• _Selected excerpt_:
`Are you married or do you live in Kenya'

The aficionadoes of scandalous gossip about British colonial high society still like to recall a classic case of murder in Happy…

The aficionadoes of scandalous gossip about British colonial high society still like to recall a classic case of murder in Happy Valley. That was the enclave in the White Highlands of Kenya, Juanita Carberry recalls, where the sexual escapades of British aristocrats in exile inspired the question "Are you married or do you live in Kenya?"

Even the married who lived there in the Imperial twilight behaved as if they weren't. The most notorious philanderer of all was one Josslyn Victor Hay, Earl of Erroll, a Scotsman who was noted for orgiastic house parties with a lot of drink and drugs and the seduction of his friends' wives. All white residents of Kenya before the country's independence had guns, so it is surprising that it was not until 1941, eighteen years after his arrival, that somebody killed Lord Erroll with a bullet in the head.

• _Task requirements_:
1: Reproduce everything in the Happy Valley passage from "Even the married" down to "in the head.".
2: Translate this sentence from the Happy Valley passage into Spanish: "Even the married who lived there in the Imperial twilight behaved as if they weren't."

• _Stored records_:

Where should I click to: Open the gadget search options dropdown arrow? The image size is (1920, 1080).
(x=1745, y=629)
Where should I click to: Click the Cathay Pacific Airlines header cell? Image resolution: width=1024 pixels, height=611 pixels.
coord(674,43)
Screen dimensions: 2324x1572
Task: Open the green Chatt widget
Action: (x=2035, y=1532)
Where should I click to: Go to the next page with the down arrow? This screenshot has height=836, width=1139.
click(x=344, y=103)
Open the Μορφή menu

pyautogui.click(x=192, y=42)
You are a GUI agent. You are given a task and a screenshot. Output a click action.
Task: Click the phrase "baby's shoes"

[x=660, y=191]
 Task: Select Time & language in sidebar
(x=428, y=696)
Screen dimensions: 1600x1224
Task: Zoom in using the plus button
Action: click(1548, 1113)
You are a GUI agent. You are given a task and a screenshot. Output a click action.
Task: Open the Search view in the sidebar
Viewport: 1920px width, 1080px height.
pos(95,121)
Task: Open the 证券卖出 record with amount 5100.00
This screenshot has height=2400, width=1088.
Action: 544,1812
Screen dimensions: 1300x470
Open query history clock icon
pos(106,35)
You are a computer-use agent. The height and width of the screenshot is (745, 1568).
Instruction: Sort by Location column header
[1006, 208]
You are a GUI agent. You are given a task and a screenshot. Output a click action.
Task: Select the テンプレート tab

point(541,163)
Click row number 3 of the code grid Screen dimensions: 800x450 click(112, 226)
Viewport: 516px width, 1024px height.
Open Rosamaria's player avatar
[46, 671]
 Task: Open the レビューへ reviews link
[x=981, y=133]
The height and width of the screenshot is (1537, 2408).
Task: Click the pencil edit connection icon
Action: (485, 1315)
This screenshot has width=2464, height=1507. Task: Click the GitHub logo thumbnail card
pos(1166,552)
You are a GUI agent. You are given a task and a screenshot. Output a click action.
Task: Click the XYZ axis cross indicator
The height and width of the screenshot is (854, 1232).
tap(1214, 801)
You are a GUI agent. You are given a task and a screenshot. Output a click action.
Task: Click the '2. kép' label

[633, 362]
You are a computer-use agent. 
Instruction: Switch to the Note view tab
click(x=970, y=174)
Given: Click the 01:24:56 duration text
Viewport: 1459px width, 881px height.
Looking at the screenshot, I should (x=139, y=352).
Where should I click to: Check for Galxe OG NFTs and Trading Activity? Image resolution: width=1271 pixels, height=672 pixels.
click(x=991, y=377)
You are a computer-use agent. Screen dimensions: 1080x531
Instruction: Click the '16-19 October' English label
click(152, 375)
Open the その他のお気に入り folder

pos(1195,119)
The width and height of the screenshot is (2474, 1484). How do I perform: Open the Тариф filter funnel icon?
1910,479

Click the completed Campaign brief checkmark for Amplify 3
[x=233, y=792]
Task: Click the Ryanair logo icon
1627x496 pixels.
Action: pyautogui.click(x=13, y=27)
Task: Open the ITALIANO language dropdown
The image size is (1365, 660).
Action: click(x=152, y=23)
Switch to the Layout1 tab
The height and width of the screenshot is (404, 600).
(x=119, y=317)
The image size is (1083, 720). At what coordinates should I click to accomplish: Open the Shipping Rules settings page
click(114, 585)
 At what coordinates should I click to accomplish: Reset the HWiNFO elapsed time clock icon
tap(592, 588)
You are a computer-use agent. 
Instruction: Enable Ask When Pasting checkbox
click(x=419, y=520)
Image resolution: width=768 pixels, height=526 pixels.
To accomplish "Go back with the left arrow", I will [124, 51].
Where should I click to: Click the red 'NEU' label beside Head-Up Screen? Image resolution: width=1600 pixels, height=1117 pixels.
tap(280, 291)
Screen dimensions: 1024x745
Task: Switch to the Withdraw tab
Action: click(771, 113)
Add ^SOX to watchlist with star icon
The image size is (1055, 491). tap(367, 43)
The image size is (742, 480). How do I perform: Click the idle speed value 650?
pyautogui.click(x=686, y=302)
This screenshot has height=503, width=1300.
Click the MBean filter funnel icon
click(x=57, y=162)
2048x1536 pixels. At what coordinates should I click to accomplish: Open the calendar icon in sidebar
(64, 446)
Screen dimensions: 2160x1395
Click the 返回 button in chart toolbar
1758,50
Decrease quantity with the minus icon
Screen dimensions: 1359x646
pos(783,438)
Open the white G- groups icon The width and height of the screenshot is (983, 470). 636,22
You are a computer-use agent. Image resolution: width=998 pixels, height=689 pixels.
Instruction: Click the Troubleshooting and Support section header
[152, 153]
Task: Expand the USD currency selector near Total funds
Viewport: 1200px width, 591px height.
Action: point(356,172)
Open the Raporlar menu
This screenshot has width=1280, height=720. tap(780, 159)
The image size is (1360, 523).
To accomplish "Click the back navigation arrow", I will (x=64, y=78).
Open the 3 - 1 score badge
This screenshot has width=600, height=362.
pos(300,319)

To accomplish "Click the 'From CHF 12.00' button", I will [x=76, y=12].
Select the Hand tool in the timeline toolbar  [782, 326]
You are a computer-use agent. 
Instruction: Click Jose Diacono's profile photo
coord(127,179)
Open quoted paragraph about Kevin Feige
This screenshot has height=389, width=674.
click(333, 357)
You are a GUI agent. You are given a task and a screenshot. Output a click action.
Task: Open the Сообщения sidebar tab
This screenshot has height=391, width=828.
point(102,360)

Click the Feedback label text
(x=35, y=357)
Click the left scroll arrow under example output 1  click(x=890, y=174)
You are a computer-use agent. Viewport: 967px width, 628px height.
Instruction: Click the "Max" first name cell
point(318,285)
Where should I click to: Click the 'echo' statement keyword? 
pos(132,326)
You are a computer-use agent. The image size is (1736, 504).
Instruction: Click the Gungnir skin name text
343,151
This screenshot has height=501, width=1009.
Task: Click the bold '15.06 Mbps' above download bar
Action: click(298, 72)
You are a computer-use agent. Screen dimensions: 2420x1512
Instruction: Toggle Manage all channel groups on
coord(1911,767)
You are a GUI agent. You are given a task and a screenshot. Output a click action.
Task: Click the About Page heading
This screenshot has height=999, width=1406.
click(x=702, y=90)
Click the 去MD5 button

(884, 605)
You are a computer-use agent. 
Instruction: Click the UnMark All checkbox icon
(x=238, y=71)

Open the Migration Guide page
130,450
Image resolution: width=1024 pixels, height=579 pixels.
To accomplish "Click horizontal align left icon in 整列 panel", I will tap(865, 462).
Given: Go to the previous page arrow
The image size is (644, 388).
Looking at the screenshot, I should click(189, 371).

• _Expected answers_:
1:
Even the married who lived there in the Imperial twilight behaved as if they weren't. The most notorious philanderer of all was one Josslyn Victor Hay, Earl of Erroll, a Scotsman who was noted for orgiastic house parties with a lot of drink and drugs and the seduction of his friends' wives. All white residents of Kenya before the country's independence had guns, so it is surprising that it was not until 1941, eighteen years after his arrival, that somebody killed Lord Erroll with a bullet in the head.

2: Incluso los casados que vivían allí en el crepúsculo imperial se comportaban como si no lo estuvieran.